MTN veut devenir banquier : en Afrique, les opérateurs télécoms investissent désormais le crédit
mercredi 26 août 2026
Les opérateurs télécoms africains cherchent désormais à aller au-delà du mobile money. MTN envisage d’obtenir des licences bancaires pour pouvoir accorder directement des crédits, sur un marché où les télécoms et les fintechs renforcent leur présence dans les services financiers.
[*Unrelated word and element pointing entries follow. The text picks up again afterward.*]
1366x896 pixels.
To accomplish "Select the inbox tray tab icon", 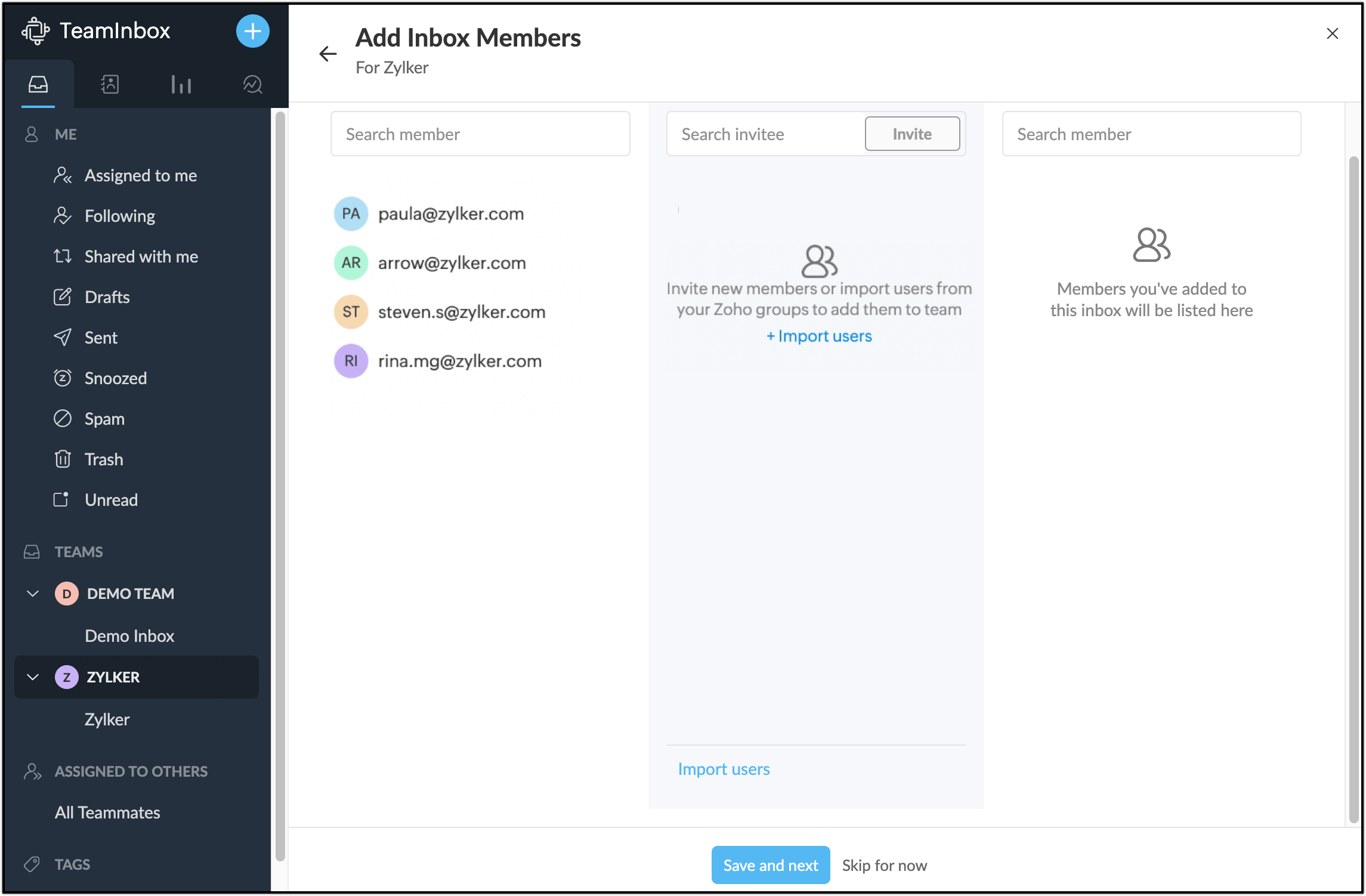I will (x=38, y=84).
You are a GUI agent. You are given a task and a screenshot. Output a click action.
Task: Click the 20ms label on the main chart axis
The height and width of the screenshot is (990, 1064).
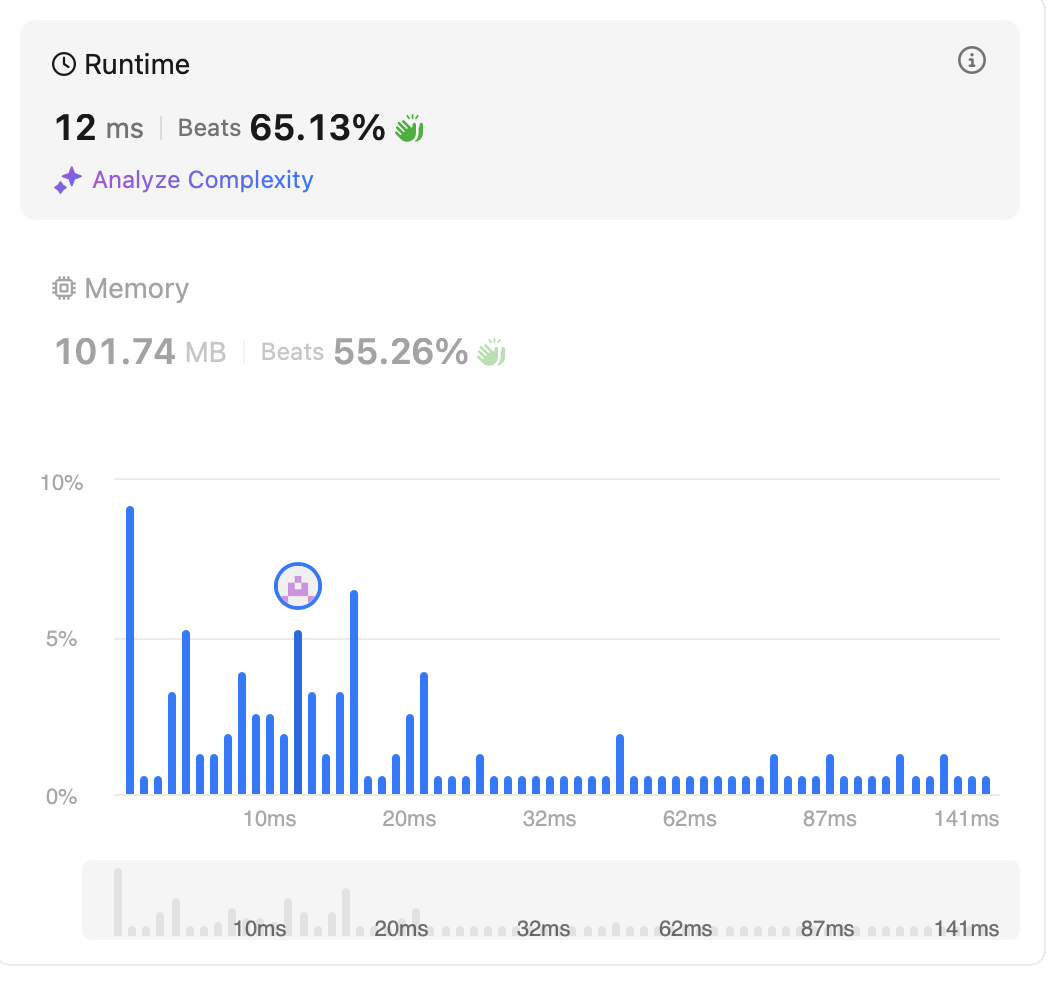tap(408, 819)
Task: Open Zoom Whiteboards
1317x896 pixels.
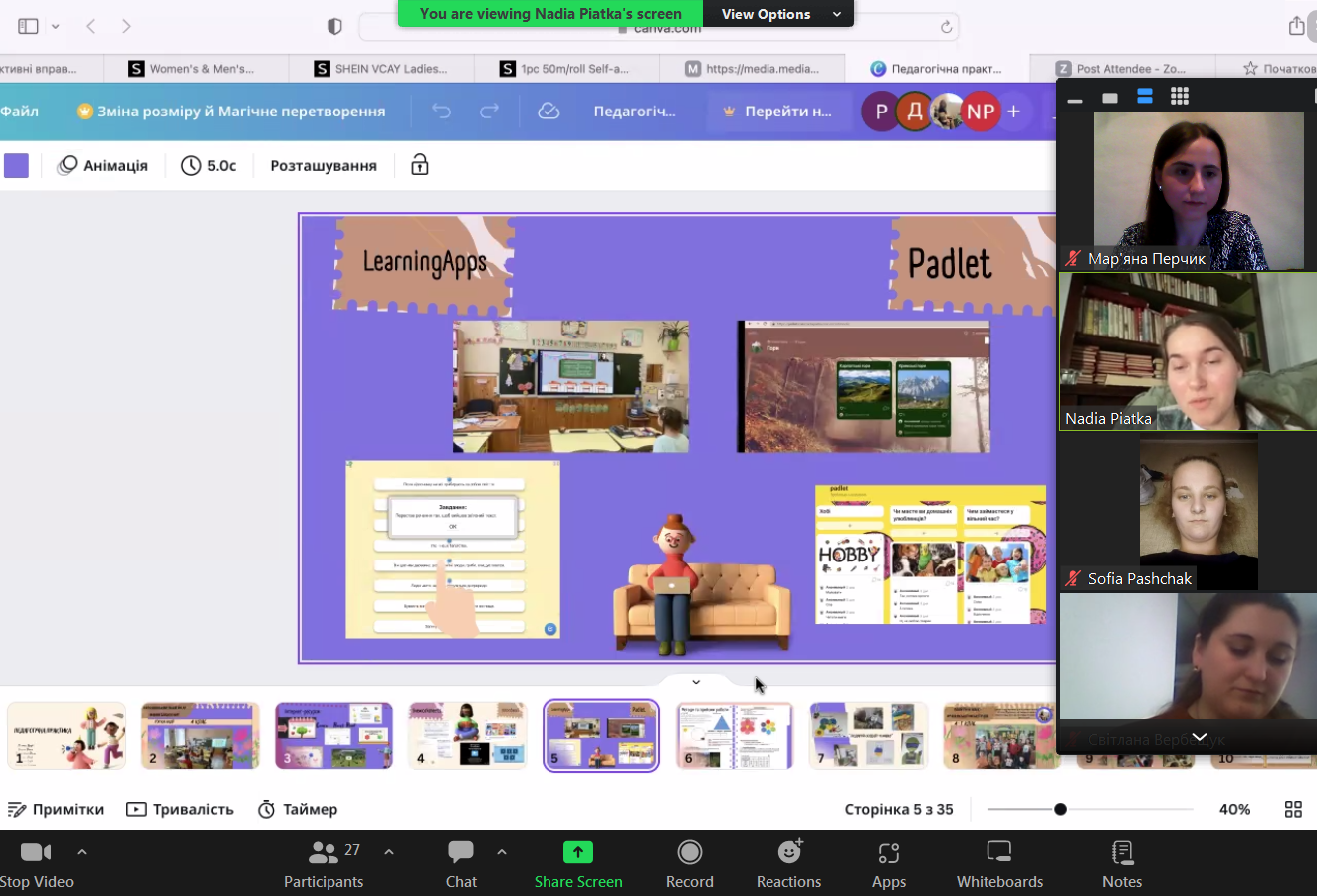Action: point(999,864)
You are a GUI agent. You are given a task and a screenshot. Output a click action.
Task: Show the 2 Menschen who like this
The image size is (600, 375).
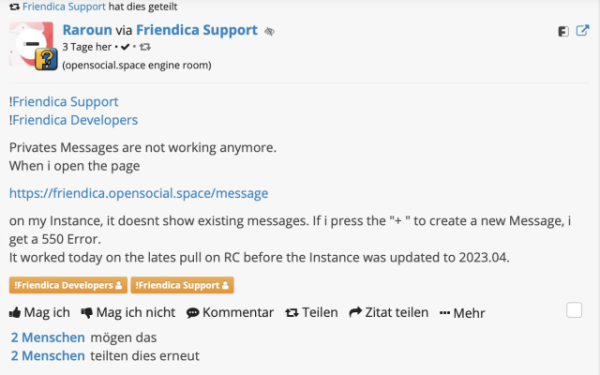[x=48, y=338]
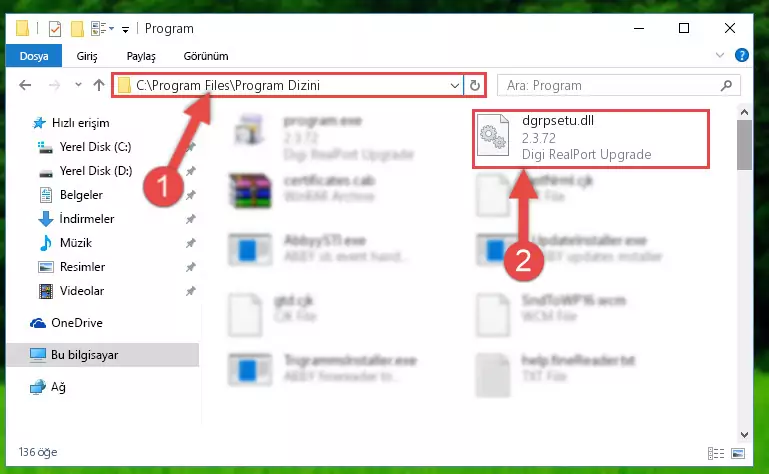Click the search magnifier icon
Screen dimensions: 769x474
tap(726, 85)
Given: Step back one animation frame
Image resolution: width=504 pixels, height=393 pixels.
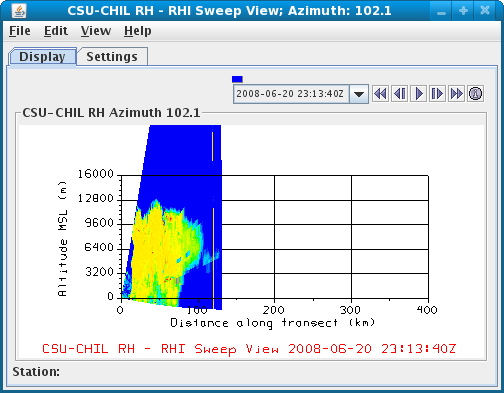Looking at the screenshot, I should tap(399, 94).

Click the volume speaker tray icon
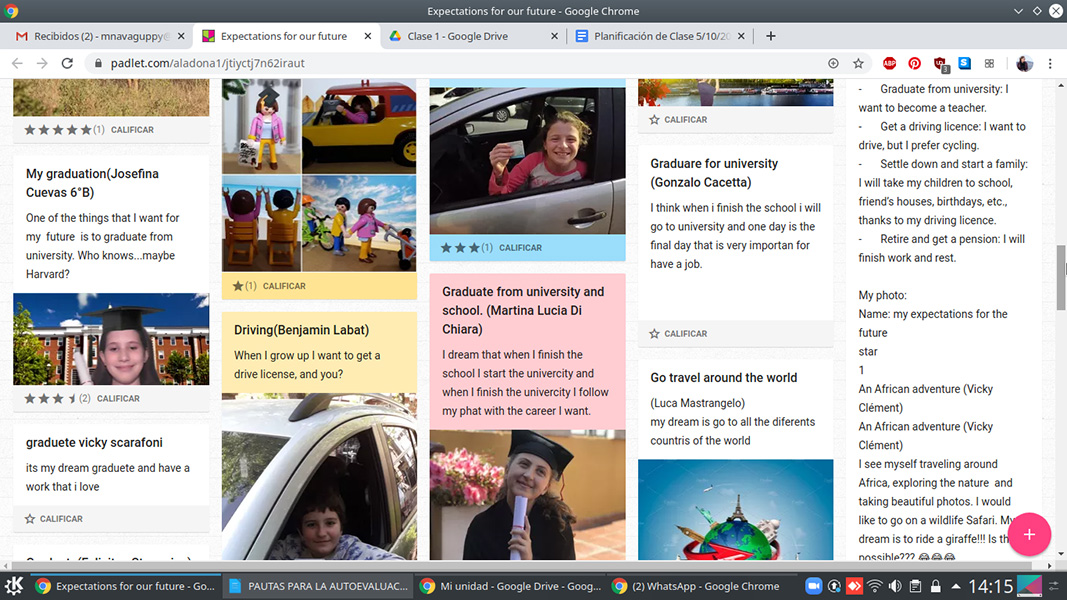click(895, 586)
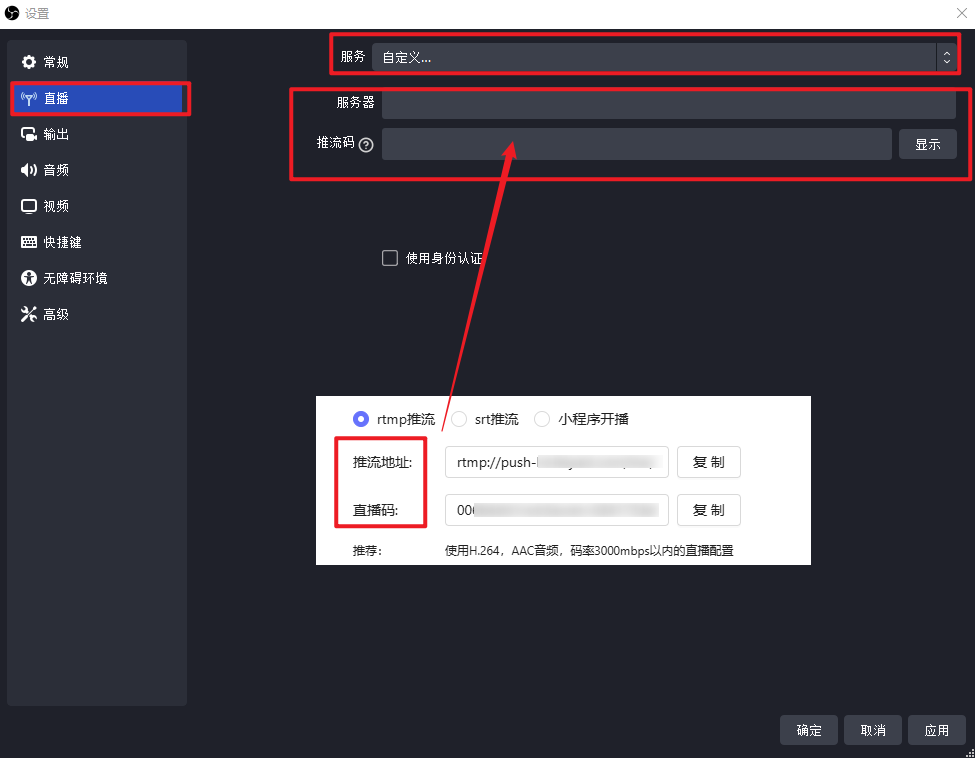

Le mouvement s’accélère. Après s’être imposés dans les paiements, les grands opérateurs télécoms et les fintechs africains cherchent désormais à développer leur activité dans le crédit. MTN, premier opérateur télécom du continent, envisage ainsi d’obtenir des licences bancaires sur certains de ses marchés afin de pouvoir, à terme, accorder directement des crédits à partir de ses propres ressources.
L’annonce, faite mardi 25 août par son directeur général Ralph Mupita, marque une nouvelle étape dans la transformation du modèle économique des opérateurs télécoms africains. « La forte croissance actuelle, et celle de demain, sera en réalité le crédit », a déclaré le dirigeant, cité par Reuters.
Jusqu’ici, MTN propose principalement des prêts dans le cadre de partenariats avec des banques. Le groupe étudie désormais les marchés où il dispose à la fois d’une importante base de clients et d’un volume élevé de transactions sur ses services Mobile Money. L’obtention d’une licence bancaire lui permettrait notamment de collecter des dépôts et, sous réserve des exigences réglementaires, de développer progressivement une activité de crédit.
La transition sera sélective et graduelle, prévient MTN, en raison des risques associés au crédit. Les partenariats avec les banques ne disparaîtront pas pour autant.
Une recomposition qui dépasse les télécoms
Cette stratégie s’inscrit dans une recomposition du secteur financier africain. Les frontières entre banques, opérateurs télécoms et fintechs deviennent de plus en plus floues.
Au Kenya, M-Pesa, développé par Safaricom, propose depuis plusieurs années des services de paiement, d’épargne, de cartes et de crédit, bien au-delà du simple transfert d’argent.
Les fintechs suivent la même trajectoire. Flutterwave, qui a obtenu en 2026 une licence de banque de microfinance au Nigeria, cherche désormais à développer ses activités bancaires sur d’autres marchés africains, notamment en Afrique de l’Est.
En Côte d’Ivoire, Wave a créé en 2025 Wave Bank Africa, dotée d’un capital de 20 milliards de FCFA, et a déposé une demande d’agrément bancaire actuellement à l’étude.
Orange dispose déjà d’Orange Bank Africa, tandis qu’AXIAN a obtenu aux Comores une licence pour lancer une institution financière digitale.
MTN arrive donc sur un terrain où plusieurs acteurs cherchent à transformer leurs millions d’utilisateurs de mobile money en clients de services financiers, sur un marché où les banques traditionnelles peinent encore à toucher certaines catégories de clients. Les opérateurs télécoms ont développé une relation quotidienne avec leurs clients et disposent d’un volume important de données transactionnelles. Le crédit devient dès lors un prolongement naturel des services de paiement. Une facture payée, un transfert reçu, une activité commerciale ou la régularité des transactions peuvent contribuer à mieux évaluer le comportement financier d’un utilisateur, dans le respect des règles applicables en matière de données et de réglementation financière.
C’est précisément ce qui rend cette évolution stratégique. Un acteur qui maîtrise le portefeuille numérique peut progressivement étendre ses activités aux paiements, puis à l’épargne, à l’assurance et enfin au crédit. La prochaine étape de cette recomposition pourrait ainsi se jouer moins sur les télécommunications que sur la capacité à mobiliser l’épargne et à développer l’offre de crédit.